Ex-soldier who felt 'suicidal' tells how Poppy Appeal saved his life

Former soldier who became homeless after struggling to find a job when he left the Army and spent 13 weeks living in a tent in the woods feeling ‘suicidal’ reveals the Poppy Appeal saved his life

  • Leon Parker joined Army when he was 16 and was infantry soldier for five years
  • After leaving, Leon felt isolated and missed the comradery of his fellow soldiers 
  • Was feeling suicidal while living in a tent alone with no phone or human contact 
  • Within two days of phoning the British Legion he had a deposit on furnished flat 

A former soldier has told how the Poppy Appeal saved his life after he was left homeless and suicidal following five years in the British Army. 

Leon Parker, 20, from Wirral, was 16 when he signed up as an infantry soldier and served in Malaysia, Germany and Canada before leaving service in 2016. 

Appearing on This Morning today, he admitted he found it difficult to transition back to civilian life and told how he felt isolated and struggled to find a job – eventually ending up homeless living in a tent in the woods.  

He revealed that after 13 weeks sleeping rough, he phoned the British Legion and within two days he was provided with a deposit for a furnished flat with the first month’s rent paid. 

Leon Parker, 20, from Wirral joined the British Army as an infantry soldier and served in Malaysia, Germany and Canada before leaving service in 2016 

He appeared on This Morning today to reveal how he found it difficult to transition to civilian life, struggling to cope without his fellow soldiers 

Telling how he struggled to adapt to live without the comradery of his fellow soldiers, Leon said: ‘It sounds silly but it’s like going to high school again.

‘I’ve served in different places, did that for about five years. When you’re in the Army you have three meals a day, you’re surrounded by your whole platoon.

‘You’re with 30 or 40 people, and then when you leave you’re sort of by yourself.  They ask you where you want a train ticket to and that’s it.’

After leaving the Army, Leon was diagnosed with post-traumatic stress disorder (PTSD) and was allocated a psychiatrist and prescribed anti-depressants, but he still felt he didn’t have anyone to talk to.

Leon told how he missed being surrounded by 30 or 40 other members of his platoon – and after being diagnosed with PTSD he found it difficult to talk to anyone other than his fellow soldiers 

After cutting off all communication with his family, Leon lived alone in the woods with his dog for 13 weeks with no human contact, trying to cope with his PTSD

He explained: ‘It got to a point where I got suicidal.

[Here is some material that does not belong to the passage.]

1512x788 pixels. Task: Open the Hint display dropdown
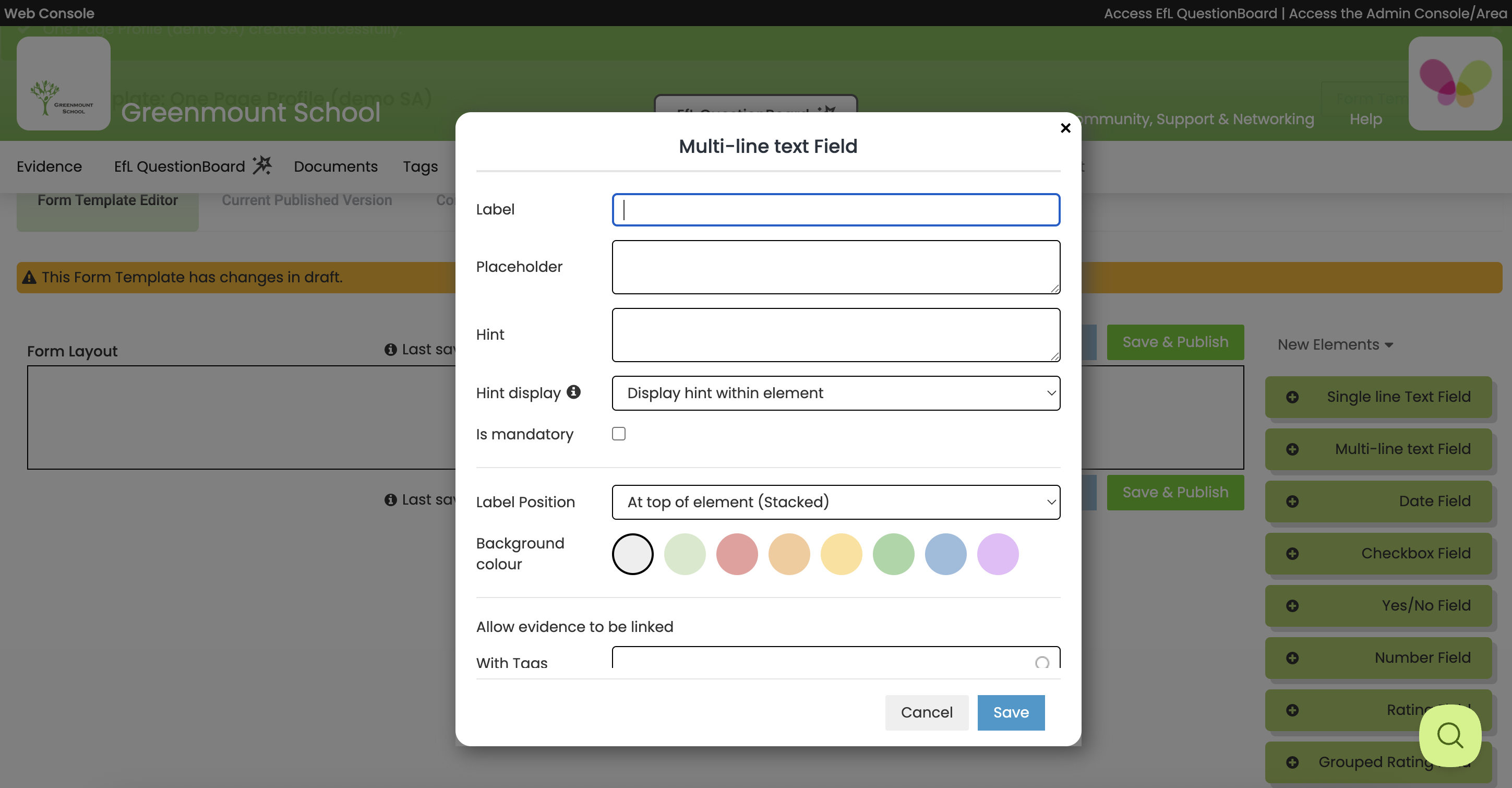836,393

The doctors, it’s easy for them to just put you on tablets and you’re out the door. 

‘They don’t really help, for the long course it doesn’t help.’ 

After cutting off all communication with his family, Leon lived alone in the woods with his dog for 13 weeks with no human contact, trying to cope with his PTSD. 

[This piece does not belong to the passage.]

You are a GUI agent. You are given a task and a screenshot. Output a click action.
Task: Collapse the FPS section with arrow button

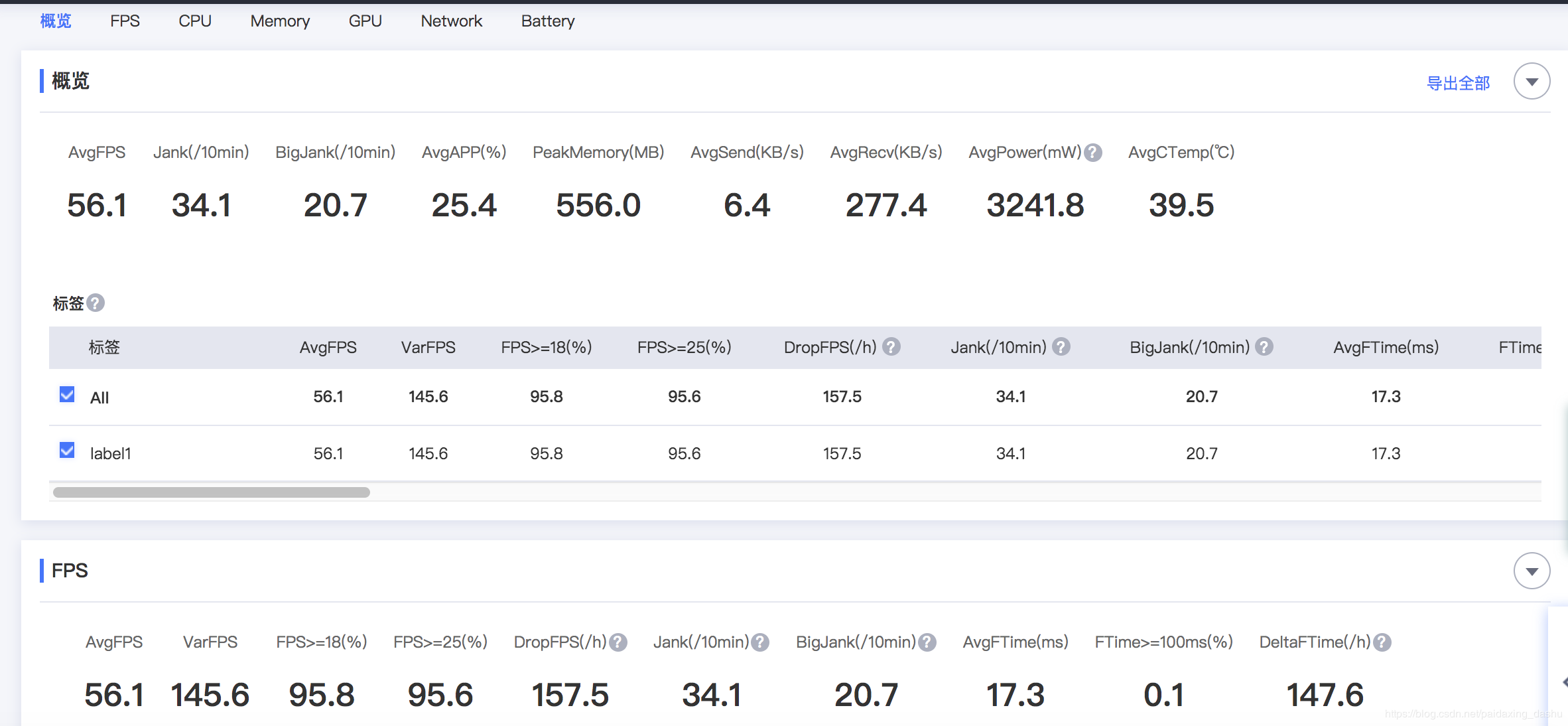coord(1532,571)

He said: ‘At about 13 weeks of being in the tent I sort of felt OK again. I had no phone or letters and I was just happy again and normal.’ 

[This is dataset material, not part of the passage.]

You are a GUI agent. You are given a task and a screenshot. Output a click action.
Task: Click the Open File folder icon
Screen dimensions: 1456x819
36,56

Leon urged viewers to buy a poppy from a collector across the UK this year and insisted that without the charity, he would still be homeless

Leon now works as a chef at the Hillbark Hotel in Wirral and has found love with girlfriend Maisie

It was only when the cold temperatures prevented him from remaining in the tent that he decided to phone the British Legion. 

He said: ‘It was December, it was raining, and me and my dog were getting wet and I just rang them and they helped. Within two days I had a deposit on a flat and the first month’s rent. 

‘Life’s better now, I have a two-bedroom house and a beautiful girlfriend. I’m a chef in the UK’s smallest five star hotel.’ 

The former soldier urged viewers to buy a poppy from a collector across the UK this year and insisted that without the charity, he would still be homeless. 

‘I would have been in the same lifestyle in the hostels,’ he said. ‘People don’t realise what buying a poppy could do.’